Les poissons achetés par les mareyeurs peuvent être acheminés vers une vente ambulante, mais la plupart des produits de la pêche sont confiés aux transporteurs qui les acheminent à leurs destinataires, grossistes, distributeurs, poissonniers. Non seulement à travers tout le Maroc, mais aussi vers l’étranger, dans le cas où les produits sont exportés. 




Chaîne de froid, le maillon faible

Quelques heures s’écoulent entre le débarquement et la livraison du produit chez le poissonnier. Dans ce laps de temps, le poisson aura été acheté au pêcheur, commercialisé et transporté. Tout au long des différents maillons de la filière, pêcheurs, crieurs, mareyeurs, transporteurs, distributeurs et poissonniers, la chaîne de froid en prend un coup. Les phases d’interruption sont nombreuses. Et ce n’est pas le peu de glace saupoudrée sur les caisses qui pourrait y remédier. Ce qui pose amplement la question de la fraîcheur des produits de la mer. Ceci sans parler des poissons reliquats des ventes de la veille. Ils seront «conservés» dans une chambre froide et présentés à la vente le lendemain, comme débarqués le jour même. Près des bateaux de pêche, des vendeurs ne cessent d’arroser leur poisson pour donner l’illusion qu’il vient d’être pêché.




Une flopée de petits métiers

Le port de pêche fournit du travail à une armée de petites mains, souvent payées à la tâche: éplucheurs, petits transporteurs, gargotiers… Leur présence encombre le port et en renforce l’exiguïté.
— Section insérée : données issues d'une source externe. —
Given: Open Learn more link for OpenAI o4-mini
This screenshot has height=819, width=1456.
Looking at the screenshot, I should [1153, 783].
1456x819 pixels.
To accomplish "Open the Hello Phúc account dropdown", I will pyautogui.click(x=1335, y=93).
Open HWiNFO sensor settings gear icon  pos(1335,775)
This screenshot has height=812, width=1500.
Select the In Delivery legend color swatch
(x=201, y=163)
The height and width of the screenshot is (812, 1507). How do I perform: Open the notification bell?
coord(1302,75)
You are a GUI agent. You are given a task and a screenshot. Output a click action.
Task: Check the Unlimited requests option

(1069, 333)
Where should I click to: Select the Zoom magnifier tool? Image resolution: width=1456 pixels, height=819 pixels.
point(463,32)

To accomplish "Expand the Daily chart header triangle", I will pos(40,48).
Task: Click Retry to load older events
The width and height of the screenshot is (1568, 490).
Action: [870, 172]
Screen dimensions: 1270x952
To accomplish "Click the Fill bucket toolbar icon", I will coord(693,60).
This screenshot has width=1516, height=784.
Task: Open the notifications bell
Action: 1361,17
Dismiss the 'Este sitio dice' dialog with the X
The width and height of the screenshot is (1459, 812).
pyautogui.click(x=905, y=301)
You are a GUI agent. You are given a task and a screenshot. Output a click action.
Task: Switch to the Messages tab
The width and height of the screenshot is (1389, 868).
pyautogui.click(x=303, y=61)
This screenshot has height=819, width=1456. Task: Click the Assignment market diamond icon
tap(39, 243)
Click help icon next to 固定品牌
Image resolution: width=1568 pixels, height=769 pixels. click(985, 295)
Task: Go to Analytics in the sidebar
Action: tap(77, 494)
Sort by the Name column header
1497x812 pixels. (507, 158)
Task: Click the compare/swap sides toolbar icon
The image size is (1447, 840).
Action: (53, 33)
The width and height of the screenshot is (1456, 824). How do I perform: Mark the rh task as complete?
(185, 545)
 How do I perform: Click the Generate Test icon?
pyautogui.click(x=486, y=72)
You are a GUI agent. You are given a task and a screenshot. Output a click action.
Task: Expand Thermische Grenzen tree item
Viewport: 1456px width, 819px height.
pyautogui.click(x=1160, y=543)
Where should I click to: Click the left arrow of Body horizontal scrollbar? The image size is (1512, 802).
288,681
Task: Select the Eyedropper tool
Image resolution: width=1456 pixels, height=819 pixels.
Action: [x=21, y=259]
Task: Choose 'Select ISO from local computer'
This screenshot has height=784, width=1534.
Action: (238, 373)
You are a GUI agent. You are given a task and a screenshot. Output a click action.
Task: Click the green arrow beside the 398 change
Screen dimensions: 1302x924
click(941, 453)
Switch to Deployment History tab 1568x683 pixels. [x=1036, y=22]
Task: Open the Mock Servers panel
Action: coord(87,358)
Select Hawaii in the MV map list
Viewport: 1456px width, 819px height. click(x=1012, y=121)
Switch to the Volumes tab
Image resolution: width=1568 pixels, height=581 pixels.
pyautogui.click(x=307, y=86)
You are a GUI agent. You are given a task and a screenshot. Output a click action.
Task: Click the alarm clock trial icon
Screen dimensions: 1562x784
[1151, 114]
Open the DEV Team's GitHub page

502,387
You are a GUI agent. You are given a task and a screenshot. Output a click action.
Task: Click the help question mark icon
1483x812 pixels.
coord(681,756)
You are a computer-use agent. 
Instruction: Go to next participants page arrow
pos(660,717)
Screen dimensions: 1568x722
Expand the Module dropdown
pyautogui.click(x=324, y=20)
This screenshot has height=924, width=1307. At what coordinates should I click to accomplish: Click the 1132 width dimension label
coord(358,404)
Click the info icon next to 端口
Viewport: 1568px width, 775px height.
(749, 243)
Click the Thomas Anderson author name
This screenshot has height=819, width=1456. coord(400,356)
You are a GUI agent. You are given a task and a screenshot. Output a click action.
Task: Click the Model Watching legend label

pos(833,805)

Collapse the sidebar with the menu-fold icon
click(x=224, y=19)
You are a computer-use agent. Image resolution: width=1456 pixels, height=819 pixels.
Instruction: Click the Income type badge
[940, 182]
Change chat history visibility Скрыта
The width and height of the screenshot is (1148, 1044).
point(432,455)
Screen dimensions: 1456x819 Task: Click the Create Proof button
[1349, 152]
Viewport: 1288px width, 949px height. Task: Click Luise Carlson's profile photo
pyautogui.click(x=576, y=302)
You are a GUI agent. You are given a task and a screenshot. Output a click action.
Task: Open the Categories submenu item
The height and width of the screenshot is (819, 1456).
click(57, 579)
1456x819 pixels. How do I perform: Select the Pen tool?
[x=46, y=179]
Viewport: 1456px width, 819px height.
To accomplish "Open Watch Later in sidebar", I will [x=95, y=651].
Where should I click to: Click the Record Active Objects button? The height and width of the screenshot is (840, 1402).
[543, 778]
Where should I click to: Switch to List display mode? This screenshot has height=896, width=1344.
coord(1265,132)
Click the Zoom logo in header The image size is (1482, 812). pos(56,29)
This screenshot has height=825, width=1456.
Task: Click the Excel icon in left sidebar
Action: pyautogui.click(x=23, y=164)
Aujourd’hui, au moment de la délocalisation de la 2e vente au marché de gros, ils posent un vrai problème social. Parmi eux, les éplucheurs. Le poisson commercialisé frais est généralement vendu tel quel, selon les arrivages. Mais certains restaurateurs recourent parfois aux services de petites mains, les éplucheurs, pour nettoyer, éviscérer, étêter les produits achetés. A l’écart, dans la zone d’épluchage, dans des coins reculés du quai ou entre deux camions frigorifiques, ils offrent leurs services en contrepartie de quelques dirhams, 10 voire 20 DH, «selon la générosité du client». Non loin, le coin des gargotiers. Ces derniers s’activent déjà derrière leurs fourneaux pour répondre à la demande des lève-tôt. Il n’est pas étonnant, en effet, malgré l’heure matinale, de trouver des gens attablés devant des assiettes garnies de crevettes à la sauce ou de sardines frites accompagnées de thé en guise de petit-déjeuner. A proximité, des chariots, charrettes… tirés ou poussés par des «transporteurs» se bousculent sur le port de pêche. Rapides, ils se faufilent adroitement au milieu de la foule. A leur approche, vous avez intérêt à libérer le passage: le risque de bousculade et d’éclaboussure est bien réel. Le sol glissant est crevassé et les flaques d’eau stagnante ne manquent pas!